## TASK OBJECTIVE
Count the lines in the records below that contain the string "picker". Reply with the number alone.

## DATA SUPPLIED
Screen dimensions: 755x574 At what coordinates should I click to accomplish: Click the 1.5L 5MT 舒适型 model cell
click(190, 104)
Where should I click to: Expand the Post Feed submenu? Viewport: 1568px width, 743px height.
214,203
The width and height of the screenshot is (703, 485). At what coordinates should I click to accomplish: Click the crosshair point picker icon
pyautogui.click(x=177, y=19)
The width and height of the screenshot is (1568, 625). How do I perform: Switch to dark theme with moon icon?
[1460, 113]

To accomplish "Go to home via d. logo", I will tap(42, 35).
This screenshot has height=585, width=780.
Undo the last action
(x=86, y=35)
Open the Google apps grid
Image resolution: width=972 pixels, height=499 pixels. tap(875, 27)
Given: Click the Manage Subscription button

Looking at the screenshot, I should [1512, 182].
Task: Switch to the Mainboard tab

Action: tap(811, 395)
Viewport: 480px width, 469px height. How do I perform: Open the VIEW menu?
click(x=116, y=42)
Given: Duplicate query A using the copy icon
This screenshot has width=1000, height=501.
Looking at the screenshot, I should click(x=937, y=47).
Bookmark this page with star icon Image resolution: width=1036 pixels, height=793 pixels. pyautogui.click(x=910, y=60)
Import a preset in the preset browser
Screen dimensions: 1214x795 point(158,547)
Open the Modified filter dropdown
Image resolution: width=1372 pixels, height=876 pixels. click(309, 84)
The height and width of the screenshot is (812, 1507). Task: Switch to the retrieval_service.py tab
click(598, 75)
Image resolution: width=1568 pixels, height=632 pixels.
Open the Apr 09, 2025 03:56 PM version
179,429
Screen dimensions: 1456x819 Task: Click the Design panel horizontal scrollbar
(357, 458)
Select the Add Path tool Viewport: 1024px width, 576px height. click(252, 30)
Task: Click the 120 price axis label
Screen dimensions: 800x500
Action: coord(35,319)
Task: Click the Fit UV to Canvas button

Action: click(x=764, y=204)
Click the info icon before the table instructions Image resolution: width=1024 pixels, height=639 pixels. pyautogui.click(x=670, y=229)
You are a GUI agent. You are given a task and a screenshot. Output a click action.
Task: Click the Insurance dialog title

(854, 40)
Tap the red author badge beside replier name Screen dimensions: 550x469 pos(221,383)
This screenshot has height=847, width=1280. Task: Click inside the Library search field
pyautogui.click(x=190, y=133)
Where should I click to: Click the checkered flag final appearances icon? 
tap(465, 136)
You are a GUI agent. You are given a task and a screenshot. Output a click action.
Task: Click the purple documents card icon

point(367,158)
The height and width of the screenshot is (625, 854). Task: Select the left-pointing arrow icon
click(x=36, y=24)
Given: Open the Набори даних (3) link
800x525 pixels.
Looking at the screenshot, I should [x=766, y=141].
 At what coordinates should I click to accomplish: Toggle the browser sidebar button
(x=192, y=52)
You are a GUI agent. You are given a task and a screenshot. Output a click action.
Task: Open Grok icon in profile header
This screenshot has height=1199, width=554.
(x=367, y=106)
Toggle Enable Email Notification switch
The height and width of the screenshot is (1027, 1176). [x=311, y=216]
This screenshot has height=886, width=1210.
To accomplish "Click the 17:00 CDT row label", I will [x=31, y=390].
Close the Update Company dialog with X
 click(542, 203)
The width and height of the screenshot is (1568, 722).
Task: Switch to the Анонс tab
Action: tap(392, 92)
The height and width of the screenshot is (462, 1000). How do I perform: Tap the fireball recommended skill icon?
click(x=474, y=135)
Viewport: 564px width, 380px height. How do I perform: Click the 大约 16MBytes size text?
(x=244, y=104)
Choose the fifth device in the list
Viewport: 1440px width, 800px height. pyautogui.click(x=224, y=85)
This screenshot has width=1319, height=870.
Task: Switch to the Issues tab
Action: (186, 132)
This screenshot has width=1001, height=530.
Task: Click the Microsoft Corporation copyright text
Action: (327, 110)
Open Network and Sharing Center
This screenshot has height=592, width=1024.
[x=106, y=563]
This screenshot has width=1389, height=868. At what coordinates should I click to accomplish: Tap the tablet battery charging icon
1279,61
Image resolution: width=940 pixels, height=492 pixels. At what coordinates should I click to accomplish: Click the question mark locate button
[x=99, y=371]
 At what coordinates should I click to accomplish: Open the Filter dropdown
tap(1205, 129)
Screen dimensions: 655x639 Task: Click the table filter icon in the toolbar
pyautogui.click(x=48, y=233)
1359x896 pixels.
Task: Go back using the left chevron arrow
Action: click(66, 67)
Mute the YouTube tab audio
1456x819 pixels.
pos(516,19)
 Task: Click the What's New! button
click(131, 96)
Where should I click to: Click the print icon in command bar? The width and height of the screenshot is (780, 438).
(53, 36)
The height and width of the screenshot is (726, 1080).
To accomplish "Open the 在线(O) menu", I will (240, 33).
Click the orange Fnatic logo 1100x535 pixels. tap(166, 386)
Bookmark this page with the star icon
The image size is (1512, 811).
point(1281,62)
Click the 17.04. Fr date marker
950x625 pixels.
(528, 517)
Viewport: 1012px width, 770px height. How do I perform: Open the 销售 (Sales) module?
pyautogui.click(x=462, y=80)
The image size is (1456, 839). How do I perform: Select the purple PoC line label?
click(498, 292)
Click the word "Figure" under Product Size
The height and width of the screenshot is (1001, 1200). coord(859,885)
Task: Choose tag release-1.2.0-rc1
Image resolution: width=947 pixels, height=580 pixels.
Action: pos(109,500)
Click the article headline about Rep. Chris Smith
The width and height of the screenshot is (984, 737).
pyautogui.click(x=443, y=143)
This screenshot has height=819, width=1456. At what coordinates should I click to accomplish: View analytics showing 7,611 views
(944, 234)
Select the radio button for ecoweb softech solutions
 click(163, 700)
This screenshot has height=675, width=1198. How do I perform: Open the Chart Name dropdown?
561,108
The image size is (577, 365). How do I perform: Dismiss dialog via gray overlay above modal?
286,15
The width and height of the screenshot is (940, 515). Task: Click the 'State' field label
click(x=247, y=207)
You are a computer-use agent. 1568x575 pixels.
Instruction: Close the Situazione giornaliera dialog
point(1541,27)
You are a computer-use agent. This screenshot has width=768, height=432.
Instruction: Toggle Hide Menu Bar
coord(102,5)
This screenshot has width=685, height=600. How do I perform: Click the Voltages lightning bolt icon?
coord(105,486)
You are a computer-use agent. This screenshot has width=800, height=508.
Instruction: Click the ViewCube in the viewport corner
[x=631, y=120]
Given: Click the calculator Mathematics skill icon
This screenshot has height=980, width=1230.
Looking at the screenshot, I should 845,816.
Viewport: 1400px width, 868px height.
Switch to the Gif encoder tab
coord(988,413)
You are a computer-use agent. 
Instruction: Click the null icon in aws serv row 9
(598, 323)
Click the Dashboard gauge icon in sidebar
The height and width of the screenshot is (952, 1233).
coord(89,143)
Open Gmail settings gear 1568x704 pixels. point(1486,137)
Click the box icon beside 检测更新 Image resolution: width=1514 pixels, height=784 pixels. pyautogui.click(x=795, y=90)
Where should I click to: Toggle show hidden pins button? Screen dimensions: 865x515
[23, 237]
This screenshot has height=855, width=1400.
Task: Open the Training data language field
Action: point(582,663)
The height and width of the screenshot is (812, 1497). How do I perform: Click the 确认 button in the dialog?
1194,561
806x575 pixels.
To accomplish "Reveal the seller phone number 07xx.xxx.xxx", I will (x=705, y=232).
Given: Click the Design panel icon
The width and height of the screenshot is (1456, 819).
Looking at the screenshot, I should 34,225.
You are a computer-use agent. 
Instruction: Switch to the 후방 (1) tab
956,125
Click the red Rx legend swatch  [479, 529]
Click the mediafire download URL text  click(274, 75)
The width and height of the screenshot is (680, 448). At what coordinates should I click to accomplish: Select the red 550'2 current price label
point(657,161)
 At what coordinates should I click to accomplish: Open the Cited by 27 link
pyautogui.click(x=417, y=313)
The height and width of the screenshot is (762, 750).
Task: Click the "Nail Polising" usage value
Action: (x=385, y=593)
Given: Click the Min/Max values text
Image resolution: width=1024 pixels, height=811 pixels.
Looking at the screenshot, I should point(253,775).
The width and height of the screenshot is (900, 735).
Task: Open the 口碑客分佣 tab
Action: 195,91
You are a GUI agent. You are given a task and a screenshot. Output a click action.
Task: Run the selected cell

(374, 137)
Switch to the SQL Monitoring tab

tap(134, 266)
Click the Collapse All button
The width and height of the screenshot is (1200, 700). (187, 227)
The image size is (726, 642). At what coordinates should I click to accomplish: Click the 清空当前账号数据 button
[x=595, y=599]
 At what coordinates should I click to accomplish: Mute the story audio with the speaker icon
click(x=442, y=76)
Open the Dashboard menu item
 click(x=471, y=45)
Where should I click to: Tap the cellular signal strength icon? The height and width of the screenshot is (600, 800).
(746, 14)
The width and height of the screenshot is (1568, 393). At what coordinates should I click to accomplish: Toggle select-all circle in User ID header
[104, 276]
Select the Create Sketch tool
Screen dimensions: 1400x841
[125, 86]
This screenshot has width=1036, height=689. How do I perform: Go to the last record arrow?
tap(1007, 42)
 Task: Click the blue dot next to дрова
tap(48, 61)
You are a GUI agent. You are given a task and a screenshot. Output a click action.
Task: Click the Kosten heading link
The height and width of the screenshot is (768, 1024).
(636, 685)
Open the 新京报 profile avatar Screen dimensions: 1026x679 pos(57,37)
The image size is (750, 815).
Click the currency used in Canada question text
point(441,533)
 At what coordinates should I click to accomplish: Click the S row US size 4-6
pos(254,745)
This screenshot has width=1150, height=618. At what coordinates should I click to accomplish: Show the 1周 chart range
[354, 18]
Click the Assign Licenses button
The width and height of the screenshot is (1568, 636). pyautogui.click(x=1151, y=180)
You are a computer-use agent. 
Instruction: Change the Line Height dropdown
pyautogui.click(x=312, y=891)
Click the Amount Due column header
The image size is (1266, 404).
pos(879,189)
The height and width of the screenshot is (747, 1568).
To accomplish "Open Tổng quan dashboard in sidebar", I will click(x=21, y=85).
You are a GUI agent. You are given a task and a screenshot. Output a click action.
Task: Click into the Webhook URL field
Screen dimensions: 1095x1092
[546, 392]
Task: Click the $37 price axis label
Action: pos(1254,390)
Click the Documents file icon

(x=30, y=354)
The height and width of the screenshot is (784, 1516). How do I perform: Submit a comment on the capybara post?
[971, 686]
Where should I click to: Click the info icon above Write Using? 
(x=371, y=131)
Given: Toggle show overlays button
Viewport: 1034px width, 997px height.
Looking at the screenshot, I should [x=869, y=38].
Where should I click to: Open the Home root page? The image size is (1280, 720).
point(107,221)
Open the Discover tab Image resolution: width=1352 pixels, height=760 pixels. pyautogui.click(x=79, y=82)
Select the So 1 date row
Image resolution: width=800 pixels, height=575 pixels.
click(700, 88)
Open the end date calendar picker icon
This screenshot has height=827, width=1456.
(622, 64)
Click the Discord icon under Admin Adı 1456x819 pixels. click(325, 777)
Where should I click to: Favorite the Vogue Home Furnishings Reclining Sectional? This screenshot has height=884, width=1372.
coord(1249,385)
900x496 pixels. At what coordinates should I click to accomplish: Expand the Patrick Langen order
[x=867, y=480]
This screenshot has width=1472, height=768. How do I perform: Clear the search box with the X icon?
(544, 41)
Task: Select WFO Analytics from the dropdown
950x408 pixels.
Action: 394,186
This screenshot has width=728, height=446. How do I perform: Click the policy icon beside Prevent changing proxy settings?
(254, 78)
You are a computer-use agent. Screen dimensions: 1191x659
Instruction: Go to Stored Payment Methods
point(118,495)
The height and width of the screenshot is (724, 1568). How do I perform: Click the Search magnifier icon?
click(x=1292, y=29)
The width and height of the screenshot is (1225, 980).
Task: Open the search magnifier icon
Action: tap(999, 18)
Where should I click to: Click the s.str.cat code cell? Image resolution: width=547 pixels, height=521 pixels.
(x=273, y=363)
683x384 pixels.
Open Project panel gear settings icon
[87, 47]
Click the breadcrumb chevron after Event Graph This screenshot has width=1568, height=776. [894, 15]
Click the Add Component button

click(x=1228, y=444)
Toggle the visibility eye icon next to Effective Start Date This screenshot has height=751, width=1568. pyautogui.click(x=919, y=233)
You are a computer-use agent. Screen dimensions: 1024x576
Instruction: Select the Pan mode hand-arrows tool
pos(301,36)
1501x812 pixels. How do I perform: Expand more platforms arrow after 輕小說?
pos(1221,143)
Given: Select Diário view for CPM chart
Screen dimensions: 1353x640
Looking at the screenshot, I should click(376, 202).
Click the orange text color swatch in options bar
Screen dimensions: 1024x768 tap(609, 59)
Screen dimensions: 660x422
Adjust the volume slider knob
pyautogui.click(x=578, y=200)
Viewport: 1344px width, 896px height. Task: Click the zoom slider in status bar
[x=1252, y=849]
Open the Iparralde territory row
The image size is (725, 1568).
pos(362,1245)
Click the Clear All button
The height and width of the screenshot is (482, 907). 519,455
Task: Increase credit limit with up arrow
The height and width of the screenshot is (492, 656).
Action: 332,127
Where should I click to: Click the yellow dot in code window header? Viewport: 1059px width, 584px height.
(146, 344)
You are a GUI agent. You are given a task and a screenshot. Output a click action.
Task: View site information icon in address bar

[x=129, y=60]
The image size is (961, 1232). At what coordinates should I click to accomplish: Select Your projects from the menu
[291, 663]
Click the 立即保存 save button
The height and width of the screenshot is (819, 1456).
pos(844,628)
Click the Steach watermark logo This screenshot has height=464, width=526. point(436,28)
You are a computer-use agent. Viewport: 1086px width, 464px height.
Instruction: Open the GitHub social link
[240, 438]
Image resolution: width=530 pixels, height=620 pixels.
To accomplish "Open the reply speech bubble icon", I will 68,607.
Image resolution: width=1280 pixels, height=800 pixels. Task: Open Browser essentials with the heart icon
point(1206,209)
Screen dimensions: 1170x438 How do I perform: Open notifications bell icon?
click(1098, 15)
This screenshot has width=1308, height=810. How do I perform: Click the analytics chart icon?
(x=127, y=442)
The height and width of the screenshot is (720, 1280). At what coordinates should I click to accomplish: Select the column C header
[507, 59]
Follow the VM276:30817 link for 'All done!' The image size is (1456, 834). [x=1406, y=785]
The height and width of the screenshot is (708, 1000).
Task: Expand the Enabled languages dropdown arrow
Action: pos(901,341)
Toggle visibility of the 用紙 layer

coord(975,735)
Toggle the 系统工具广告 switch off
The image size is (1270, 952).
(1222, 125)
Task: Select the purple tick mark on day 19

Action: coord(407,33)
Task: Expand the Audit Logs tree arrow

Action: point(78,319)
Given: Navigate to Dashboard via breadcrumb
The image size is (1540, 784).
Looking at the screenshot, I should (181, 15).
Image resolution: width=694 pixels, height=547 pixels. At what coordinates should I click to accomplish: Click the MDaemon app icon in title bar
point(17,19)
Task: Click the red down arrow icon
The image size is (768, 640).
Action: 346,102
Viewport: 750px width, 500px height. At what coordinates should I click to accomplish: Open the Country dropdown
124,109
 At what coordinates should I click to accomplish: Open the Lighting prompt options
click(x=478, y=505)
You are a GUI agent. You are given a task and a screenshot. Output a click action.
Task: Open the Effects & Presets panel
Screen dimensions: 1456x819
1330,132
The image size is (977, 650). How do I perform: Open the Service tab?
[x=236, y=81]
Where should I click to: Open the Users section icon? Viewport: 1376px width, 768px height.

## TASK RESULT
2